Taking the case of China and its stance towards rapid urbanisation (although the phenomenon is global) the intent is to enquire the methodologies applied in the process of its recent growth and its ambitious proposals in the near future. And test them against prior models of urbanisation.



Figure 1: Potential zones of urbanisation in China (Source: GO West)


Currently the implied methodologies of planning for urbanisation in China fail to function as desired, leading to stagnation in moulding the urban. There is a clear need for an adaptive practice, which manoeuvres itself according to the changing conditions and yet blends perfectly with the context. Equally, the methodology should be proficient enough to be implied in multiple scenarios, as there is a need for an urgent growth. Existing cities are expanding, new cities are proposed to distribute the pressure of the existing cities; the approach should not be the solution itself, rather it should become a proficient situation to start a new acceptable disturbance within the existing which attempts to make the entire system autonomous.


A stage primarily perceived for this rapidity is an urban development methodology which could be implied easily on the context to derive a solution; certainly unlike the prototype of an urban grid this prototype needs to be more meaningful, and should take into account several parameters such as economy, ecology, society, culture etc. Since these parameters are not physical; these unlike previous models of urbanism, need not always translate the physical appearance of the layout – the grid, but rather shape intricately through the existing conditions respecting the aspects prevailing over the territory.


This outcome, currently still undergoing tests and is being developed, seems promising as it has the capability to adapt and re-adapt to changing scenarios, and it considers the ground (or territorial)


conditions as the basis for evolution (programmatically as well as physically).


Since in the recent years, urban is evolving not only because of the schema for infrastructure development but also because of the political conditions, acceptance of several economically thirsty trade policies, alterations in social and cultural behaviour, and the changes in ecological, regional and environmental conditions, the growth in the coming future seems huge and erratic. Asia (and more specifically China) is a major ground for experimentation, where the conditions are exactly the same which America in the past has experienced. It is left to the future urban visionaries to deal with these scenarios.
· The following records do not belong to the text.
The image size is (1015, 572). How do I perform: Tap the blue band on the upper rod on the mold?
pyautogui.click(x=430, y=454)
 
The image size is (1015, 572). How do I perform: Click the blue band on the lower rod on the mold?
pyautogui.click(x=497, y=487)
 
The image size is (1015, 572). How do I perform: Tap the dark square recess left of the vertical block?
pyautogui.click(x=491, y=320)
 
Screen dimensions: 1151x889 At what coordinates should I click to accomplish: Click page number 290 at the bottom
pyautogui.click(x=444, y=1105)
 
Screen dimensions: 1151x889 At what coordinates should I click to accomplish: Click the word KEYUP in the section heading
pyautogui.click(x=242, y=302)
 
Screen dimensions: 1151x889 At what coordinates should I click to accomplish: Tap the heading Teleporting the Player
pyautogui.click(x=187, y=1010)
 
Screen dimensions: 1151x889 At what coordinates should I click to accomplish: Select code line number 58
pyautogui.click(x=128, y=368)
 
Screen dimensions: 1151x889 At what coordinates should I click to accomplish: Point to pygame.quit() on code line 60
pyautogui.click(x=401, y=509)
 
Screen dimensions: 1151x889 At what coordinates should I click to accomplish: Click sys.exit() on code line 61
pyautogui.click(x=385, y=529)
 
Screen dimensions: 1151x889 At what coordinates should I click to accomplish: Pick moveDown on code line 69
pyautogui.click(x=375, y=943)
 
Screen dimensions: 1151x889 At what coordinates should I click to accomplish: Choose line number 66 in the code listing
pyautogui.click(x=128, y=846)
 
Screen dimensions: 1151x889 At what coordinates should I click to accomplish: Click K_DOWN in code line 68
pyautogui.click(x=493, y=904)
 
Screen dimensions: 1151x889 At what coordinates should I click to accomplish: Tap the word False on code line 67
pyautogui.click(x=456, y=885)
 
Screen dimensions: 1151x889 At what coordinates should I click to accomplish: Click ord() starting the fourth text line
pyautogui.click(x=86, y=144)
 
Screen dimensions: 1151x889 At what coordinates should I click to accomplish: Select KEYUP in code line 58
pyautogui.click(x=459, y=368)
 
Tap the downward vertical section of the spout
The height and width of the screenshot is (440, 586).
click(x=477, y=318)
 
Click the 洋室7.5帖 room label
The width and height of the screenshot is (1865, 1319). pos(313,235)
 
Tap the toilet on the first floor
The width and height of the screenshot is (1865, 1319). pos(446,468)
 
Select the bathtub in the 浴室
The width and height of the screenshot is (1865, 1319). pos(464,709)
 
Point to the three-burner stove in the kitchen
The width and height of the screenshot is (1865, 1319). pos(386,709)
Exploring the possibility of Landscape Urbanism as a critically informed discipline, the urbanists need to derive a design methodology which contradicts the negative factors of the prior approaches and perceives the future of urban through a domain of Landscape. Looking at the scenario of rapid transformations, we need to go to the basic level, investigate the pragmatic structure to device a process which has the capability to adapt, accept and experience both physical and non-physical transitions occurring in an urban situation.


Landscape Urbanism, as a theory, not only seems promising in post-industrial cities or in conditions of rapid urbanisation of Asia, but seems promising in any hypothetical or existing scenario and scale, anywhere because of its capability to adapt and credibility towards the considering the subtle nuances of the urban or global conditions.


1 –Koolhaas, Rem (2004), in an interview in IconEye

2 –Harvey, David (2005), A Brief History of Neoliberalism, p.121, (Neoliberalism ‘with Chinese Characteristics’), New York, Oxford University Press Inc.